My most recent trip to the moon started Friday afternoon. Twenty-four hours later I found myself staring at a method signature like the one below and knew something had gone horribly wrong:
container.set(Node n, Entity e)
First law of software design: Whenever you have a class called Entity it's time for atmospheric reentry. I closed the project, restored a version from Friday morning and, while I was at it, removed another dozen other bullshit abstractions indirections no one would ever need. My code might now be a little less versatile and generalized but that has so been worth the trade. You don't really appreciate oxygen until you stop breathing for a while.
June 09, 2005
More on software evolution
At the same time I wrote last night's entry on the misery of evolving interfaces, Cédric Beust published "Extensibility the interface way". While I do not particularly like Cédric's proposed pattern for dealing with versioned interfaces, I am always glad to read about people's ideas for reuse and software evolution.
One thing that keeps being mentioned in this context is Eclipse and, more recently, the Eclipse Rich Client Platform. From what I pick up from interviews and working with Eclipse, the impression grows that IBM is dead serious about reuse and being around for the long run.
No matter which side of the moon your Java loyalties lie, keep an eye on Eclipse and the RCP. This is not about windowing toolkits anymore.
June 08, 2005
Interfaces suck for public APIs
While coding against interfaces often makes for better design, publishing interfaces as part of a public API might put you in a world of hurt.
Imagine your application offered some kind of plugin architecture. You publish an interface Plugin which other people can implement and then use with the rest of your code. Your application becomes a wild success, with people all over the planet contributing plugins for fun and profit. All is great... until you think about writing version 1.5.
Suddenly you need every Plugin to implement an additional method getURI() and quickly realize there is no way of doing that without breaking the hundreds of contributed plugins in existence. Had you chosen to make Plugin an abstract class instead of an interface, you could just add a default implementation for getURI() that would, say, return the fully qualified class name as URI. But as you can neither replace an interface with a class without breaking binary compatibility, you're officially fucked.
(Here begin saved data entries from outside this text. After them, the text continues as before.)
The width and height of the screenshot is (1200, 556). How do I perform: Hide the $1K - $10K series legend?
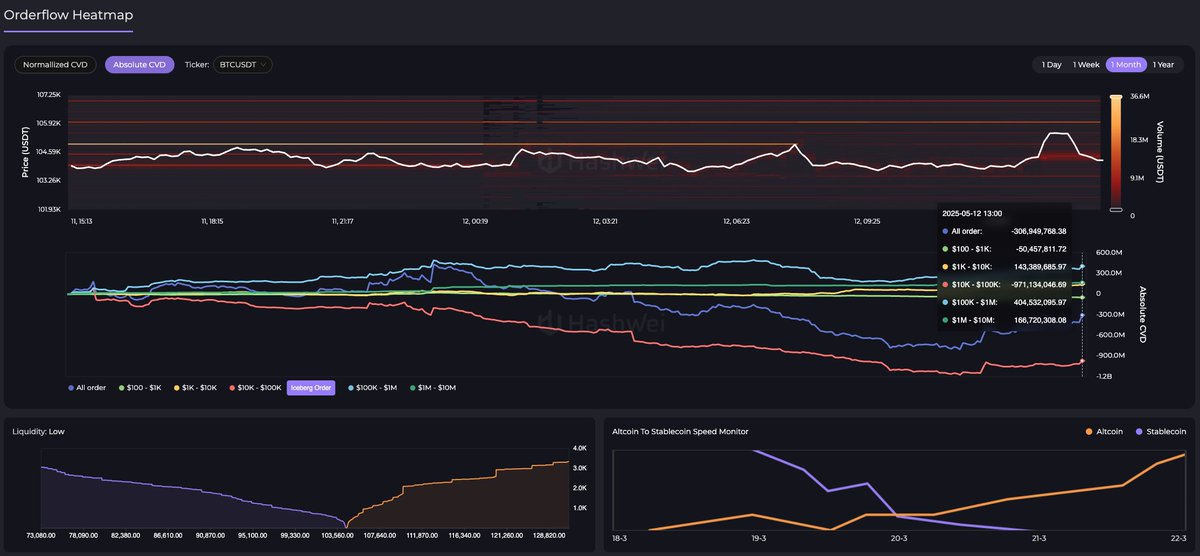pyautogui.click(x=176, y=387)
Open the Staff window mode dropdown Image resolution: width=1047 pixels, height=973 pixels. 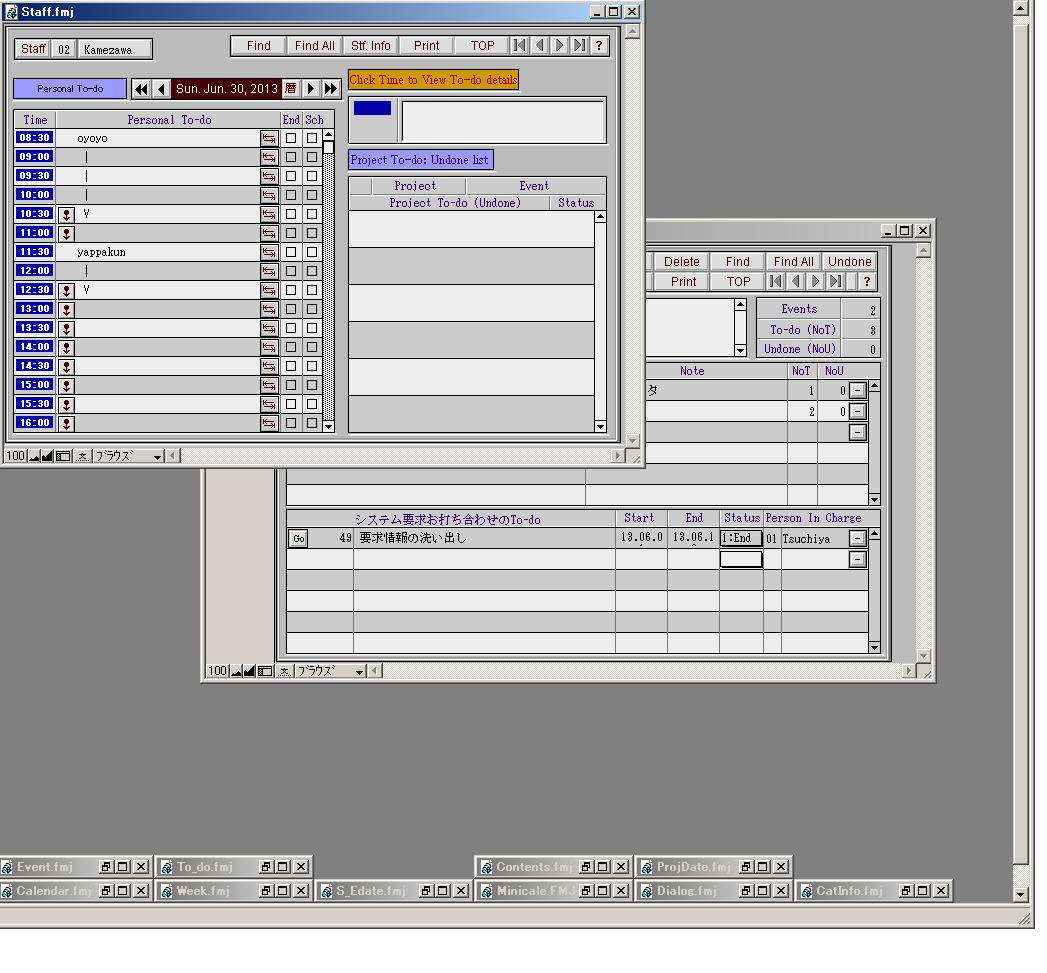128,456
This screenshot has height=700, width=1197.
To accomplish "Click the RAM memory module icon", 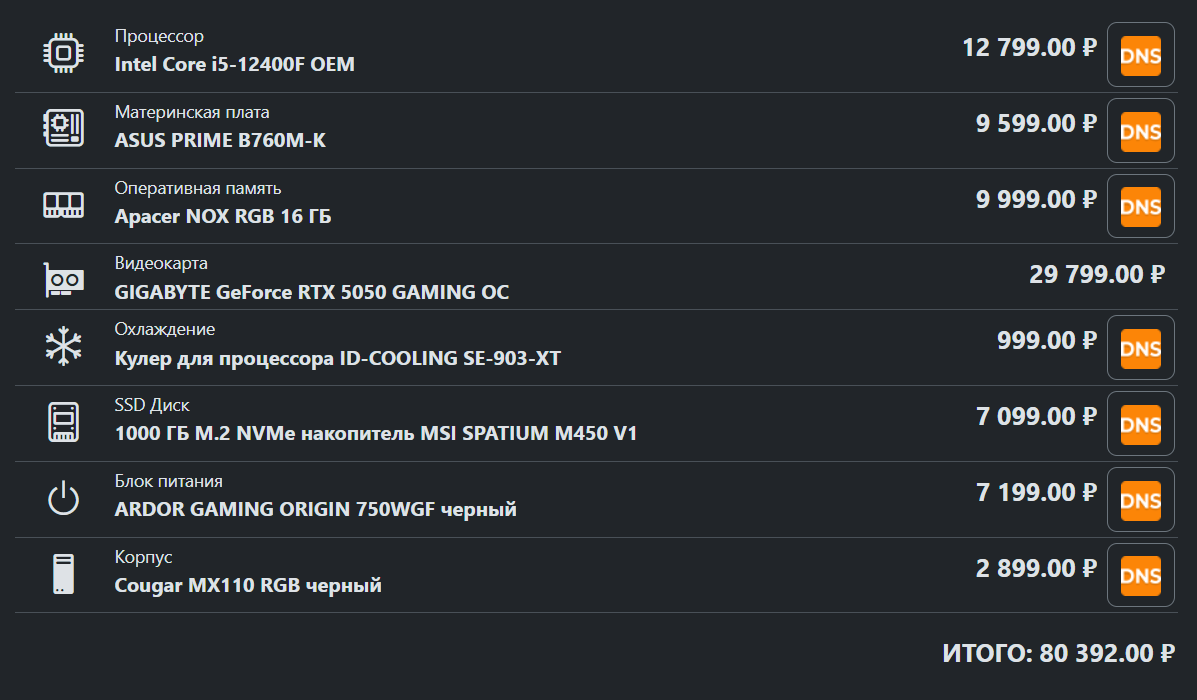I will click(63, 205).
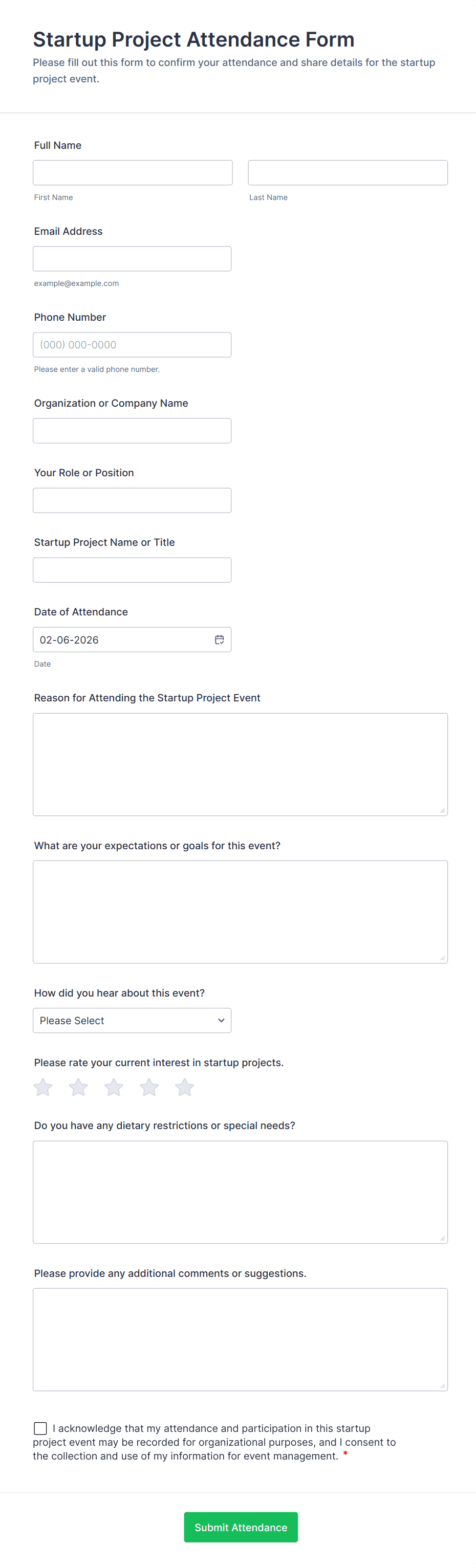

When I was googling for this problem I found an excellent set of presentation slides from Jim des Rivières called Platform Quality APIs (260 KB PPT). It contains a lot of valuable advice for anyone wanting to write an API to stand the test of time. Since the presentation is unfortunately only available in Powerpoint format, let me paste in a slide called Use Java classes and interfaces wisely:
- API interfaces that clients do not implement are useful
- Excellent way to insulate client from implementation internals
- Allows there to be multiple implementations
- Adding methods in future is non-breaking
- API interfaces that clients may implement are inflexible
- Adding method breaks binary compatibility
- Abstract classes work better for this
- API classes that clients do not subclass are useful
- Use factory methods and hide constructors
- API classes that clients may subclass are useful, but difficult
- API frameworks are notoriously hard to specify
- Needs additional contracts for subclassers
Did I just write a "considered harmful" article? I never wanted to be like that.